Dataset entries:
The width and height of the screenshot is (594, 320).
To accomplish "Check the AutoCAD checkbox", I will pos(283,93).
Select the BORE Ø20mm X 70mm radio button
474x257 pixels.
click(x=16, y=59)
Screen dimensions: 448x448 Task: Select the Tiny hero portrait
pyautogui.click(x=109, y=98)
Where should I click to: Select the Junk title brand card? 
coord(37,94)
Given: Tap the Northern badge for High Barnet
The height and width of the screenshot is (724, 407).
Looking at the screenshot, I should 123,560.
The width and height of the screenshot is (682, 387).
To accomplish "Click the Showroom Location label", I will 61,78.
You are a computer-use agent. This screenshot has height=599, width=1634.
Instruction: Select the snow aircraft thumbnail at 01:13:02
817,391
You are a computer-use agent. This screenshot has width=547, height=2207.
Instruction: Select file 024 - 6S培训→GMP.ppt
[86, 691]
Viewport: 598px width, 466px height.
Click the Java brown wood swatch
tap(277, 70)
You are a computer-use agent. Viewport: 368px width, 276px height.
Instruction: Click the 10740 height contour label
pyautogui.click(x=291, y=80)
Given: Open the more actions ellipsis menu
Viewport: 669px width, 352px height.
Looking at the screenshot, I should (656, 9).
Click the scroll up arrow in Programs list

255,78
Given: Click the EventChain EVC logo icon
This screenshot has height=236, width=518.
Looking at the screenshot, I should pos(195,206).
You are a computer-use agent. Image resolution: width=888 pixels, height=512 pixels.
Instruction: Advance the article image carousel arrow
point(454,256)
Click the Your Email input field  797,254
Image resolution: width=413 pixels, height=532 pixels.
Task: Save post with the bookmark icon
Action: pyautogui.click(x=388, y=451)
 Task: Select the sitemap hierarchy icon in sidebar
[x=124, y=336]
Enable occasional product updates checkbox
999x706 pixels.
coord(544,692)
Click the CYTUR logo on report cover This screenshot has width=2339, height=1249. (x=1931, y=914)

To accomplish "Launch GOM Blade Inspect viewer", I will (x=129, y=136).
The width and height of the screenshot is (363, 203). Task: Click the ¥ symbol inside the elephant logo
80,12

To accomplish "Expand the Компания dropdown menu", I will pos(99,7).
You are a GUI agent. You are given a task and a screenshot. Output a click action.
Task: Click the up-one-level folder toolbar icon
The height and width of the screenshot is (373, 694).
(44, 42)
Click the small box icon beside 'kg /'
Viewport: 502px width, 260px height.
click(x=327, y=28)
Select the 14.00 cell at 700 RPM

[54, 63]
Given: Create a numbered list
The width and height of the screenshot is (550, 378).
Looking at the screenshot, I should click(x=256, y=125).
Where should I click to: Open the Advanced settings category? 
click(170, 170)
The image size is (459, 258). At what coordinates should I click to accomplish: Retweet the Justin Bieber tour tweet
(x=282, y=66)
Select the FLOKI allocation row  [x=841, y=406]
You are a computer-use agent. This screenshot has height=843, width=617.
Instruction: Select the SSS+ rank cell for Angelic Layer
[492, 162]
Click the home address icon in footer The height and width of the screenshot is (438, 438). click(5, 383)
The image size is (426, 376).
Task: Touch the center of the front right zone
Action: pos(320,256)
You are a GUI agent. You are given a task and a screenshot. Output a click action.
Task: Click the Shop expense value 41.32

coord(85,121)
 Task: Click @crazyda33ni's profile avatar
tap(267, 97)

Problem to work on:
Beginning with the line that contains "Task: Click the up-one-level", write out every line through the end of the entries above, exactly.

Expected answer:
Task: Click the up-one-level folder toolbar icon
The height and width of the screenshot is (373, 694).
(44, 42)
Click the small box icon beside 'kg /'
Viewport: 502px width, 260px height.
click(x=327, y=28)
Select the 14.00 cell at 700 RPM

[54, 63]
Given: Create a numbered list
The width and height of the screenshot is (550, 378).
Looking at the screenshot, I should click(x=256, y=125).
Where should I click to: Open the Advanced settings category? 
click(170, 170)
The image size is (459, 258). At what coordinates should I click to accomplish: Retweet the Justin Bieber tour tweet
(x=282, y=66)
Select the FLOKI allocation row  [x=841, y=406]
You are a computer-use agent. This screenshot has height=843, width=617.
Instruction: Select the SSS+ rank cell for Angelic Layer
[492, 162]
Click the home address icon in footer The height and width of the screenshot is (438, 438). click(5, 383)
The image size is (426, 376).
Task: Touch the center of the front right zone
Action: pos(320,256)
You are a GUI agent. You are given a task and a screenshot. Output a click action.
Task: Click the Shop expense value 41.32

coord(85,121)
 Task: Click @crazyda33ni's profile avatar
tap(267, 97)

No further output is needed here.